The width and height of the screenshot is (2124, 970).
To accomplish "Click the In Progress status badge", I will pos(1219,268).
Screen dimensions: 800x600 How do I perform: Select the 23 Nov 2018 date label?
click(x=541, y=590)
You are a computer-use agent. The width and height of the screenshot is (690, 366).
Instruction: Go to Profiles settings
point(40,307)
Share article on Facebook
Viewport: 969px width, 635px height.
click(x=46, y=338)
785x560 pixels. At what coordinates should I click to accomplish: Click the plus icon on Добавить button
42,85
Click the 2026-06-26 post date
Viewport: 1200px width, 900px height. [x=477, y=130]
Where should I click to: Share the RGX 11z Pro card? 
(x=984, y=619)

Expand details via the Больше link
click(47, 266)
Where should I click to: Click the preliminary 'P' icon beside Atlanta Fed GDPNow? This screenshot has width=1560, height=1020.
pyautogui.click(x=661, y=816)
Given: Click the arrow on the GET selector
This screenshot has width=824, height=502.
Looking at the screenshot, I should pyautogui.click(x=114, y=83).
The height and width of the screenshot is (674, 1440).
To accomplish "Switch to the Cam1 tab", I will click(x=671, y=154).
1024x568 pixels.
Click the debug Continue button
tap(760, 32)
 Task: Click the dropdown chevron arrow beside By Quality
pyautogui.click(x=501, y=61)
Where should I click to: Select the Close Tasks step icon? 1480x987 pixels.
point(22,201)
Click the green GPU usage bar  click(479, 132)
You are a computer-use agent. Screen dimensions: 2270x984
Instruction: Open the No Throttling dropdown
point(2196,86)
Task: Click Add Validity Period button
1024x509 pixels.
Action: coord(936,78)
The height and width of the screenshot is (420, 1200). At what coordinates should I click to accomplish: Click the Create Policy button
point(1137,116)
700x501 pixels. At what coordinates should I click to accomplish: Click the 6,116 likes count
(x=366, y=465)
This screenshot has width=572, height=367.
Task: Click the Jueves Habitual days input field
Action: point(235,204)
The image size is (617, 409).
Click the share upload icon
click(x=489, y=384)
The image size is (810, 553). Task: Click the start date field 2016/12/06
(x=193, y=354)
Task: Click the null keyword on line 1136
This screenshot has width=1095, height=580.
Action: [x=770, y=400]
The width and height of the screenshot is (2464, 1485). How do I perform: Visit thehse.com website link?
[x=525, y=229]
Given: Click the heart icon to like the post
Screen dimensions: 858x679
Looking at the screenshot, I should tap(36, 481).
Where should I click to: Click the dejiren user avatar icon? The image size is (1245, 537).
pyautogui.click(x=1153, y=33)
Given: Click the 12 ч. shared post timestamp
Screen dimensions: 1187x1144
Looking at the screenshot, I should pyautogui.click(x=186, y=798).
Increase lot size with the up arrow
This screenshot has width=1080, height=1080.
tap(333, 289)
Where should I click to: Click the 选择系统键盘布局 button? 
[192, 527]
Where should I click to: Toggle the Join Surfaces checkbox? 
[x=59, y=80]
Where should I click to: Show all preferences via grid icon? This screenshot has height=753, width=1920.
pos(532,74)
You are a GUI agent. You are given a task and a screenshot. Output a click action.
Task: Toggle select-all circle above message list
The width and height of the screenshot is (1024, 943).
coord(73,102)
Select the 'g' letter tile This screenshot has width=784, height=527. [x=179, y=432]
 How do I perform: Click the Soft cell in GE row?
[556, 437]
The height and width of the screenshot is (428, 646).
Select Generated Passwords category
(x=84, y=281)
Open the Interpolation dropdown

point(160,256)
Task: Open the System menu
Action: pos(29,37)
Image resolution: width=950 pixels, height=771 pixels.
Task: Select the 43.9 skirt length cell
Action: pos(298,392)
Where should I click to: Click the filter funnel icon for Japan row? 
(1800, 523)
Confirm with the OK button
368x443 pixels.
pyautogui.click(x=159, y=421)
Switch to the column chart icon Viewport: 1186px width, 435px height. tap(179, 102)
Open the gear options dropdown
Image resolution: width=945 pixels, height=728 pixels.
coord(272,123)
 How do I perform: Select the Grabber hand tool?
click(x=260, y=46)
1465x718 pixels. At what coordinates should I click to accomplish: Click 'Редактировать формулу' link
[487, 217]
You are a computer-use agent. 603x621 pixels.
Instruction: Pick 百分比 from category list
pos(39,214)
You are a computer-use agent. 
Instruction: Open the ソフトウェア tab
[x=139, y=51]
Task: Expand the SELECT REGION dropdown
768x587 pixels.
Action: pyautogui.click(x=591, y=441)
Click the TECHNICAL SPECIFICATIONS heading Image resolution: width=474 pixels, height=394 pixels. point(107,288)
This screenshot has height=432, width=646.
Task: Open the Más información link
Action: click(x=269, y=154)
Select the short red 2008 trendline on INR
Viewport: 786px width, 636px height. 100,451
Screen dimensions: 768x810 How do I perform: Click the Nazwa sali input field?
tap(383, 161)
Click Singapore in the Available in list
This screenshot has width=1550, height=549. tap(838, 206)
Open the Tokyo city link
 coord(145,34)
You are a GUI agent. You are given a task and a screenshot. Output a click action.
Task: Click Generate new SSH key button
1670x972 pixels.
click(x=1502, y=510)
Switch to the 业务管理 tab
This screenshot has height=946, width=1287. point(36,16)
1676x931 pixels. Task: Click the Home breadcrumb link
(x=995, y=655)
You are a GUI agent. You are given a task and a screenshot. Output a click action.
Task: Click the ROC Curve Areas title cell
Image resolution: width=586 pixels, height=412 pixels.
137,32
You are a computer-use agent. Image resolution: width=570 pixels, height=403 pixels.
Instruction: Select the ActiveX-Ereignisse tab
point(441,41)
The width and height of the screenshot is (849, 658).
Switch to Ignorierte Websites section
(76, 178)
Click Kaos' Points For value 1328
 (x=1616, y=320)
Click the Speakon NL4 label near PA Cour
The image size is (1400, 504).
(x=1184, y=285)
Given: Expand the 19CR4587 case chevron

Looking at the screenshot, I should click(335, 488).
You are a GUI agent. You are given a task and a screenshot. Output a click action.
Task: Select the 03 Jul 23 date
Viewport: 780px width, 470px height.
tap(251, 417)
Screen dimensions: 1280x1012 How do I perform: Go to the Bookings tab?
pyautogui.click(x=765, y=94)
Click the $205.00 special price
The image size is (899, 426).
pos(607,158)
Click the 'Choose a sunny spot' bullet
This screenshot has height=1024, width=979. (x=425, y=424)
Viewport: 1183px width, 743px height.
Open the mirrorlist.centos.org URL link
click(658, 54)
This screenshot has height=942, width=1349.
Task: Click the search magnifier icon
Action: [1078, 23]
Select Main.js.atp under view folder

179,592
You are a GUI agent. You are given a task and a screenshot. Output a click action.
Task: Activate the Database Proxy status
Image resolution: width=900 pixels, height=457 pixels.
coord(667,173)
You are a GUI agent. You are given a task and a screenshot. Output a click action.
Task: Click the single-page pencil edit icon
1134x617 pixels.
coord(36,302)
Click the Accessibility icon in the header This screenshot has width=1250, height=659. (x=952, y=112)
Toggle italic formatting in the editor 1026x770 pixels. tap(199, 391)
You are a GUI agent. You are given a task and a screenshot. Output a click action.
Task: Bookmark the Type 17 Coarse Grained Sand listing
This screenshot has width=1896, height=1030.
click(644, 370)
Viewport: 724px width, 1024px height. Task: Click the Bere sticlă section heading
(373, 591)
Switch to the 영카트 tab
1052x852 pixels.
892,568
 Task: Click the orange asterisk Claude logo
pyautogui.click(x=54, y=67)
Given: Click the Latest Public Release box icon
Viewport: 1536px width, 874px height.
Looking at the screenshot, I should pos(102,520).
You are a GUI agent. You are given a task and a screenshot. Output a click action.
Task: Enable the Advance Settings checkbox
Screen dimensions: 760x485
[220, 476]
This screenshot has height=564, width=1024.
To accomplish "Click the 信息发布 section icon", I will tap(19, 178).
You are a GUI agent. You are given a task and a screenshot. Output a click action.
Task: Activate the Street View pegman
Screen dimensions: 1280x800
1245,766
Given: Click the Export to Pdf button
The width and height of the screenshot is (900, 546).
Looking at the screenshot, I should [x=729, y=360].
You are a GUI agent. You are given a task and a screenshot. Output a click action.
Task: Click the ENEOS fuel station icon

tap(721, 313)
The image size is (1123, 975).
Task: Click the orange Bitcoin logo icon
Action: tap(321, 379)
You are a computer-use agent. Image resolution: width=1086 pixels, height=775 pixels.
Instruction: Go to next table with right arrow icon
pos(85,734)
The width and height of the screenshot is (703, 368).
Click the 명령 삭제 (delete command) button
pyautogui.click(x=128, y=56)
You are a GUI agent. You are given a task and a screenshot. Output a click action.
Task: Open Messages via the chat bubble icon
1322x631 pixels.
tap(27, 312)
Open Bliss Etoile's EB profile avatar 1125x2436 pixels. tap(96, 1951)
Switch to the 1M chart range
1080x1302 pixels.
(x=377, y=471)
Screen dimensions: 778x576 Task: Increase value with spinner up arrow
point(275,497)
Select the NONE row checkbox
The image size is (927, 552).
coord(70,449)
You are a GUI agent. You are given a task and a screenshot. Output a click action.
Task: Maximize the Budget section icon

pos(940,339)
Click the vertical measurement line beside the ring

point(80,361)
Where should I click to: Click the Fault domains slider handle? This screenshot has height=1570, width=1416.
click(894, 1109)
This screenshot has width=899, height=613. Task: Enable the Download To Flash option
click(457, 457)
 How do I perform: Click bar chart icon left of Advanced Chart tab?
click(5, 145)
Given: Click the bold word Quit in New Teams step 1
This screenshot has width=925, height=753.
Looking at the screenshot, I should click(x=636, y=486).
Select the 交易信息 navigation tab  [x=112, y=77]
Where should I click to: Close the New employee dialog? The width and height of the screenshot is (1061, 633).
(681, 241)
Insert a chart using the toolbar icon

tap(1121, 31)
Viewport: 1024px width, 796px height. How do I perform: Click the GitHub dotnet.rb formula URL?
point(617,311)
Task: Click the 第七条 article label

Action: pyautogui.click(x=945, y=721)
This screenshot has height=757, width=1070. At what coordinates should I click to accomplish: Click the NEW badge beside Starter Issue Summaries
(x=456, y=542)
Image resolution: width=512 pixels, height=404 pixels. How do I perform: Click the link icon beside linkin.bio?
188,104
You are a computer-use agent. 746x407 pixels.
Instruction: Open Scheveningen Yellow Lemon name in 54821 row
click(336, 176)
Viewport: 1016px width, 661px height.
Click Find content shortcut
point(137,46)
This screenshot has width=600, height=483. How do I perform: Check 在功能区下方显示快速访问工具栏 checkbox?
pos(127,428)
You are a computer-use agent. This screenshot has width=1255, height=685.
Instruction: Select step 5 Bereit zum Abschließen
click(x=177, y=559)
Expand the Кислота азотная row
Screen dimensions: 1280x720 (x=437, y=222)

TASK DIRECTIONS: Wherever the word "status" turns up in a line of the entries above, copy that line.

ANSWER TO THIS PROBLEM:
To accomplish "Click the In Progress status badge", I will pos(1219,268).
Task: Activate the Database Proxy status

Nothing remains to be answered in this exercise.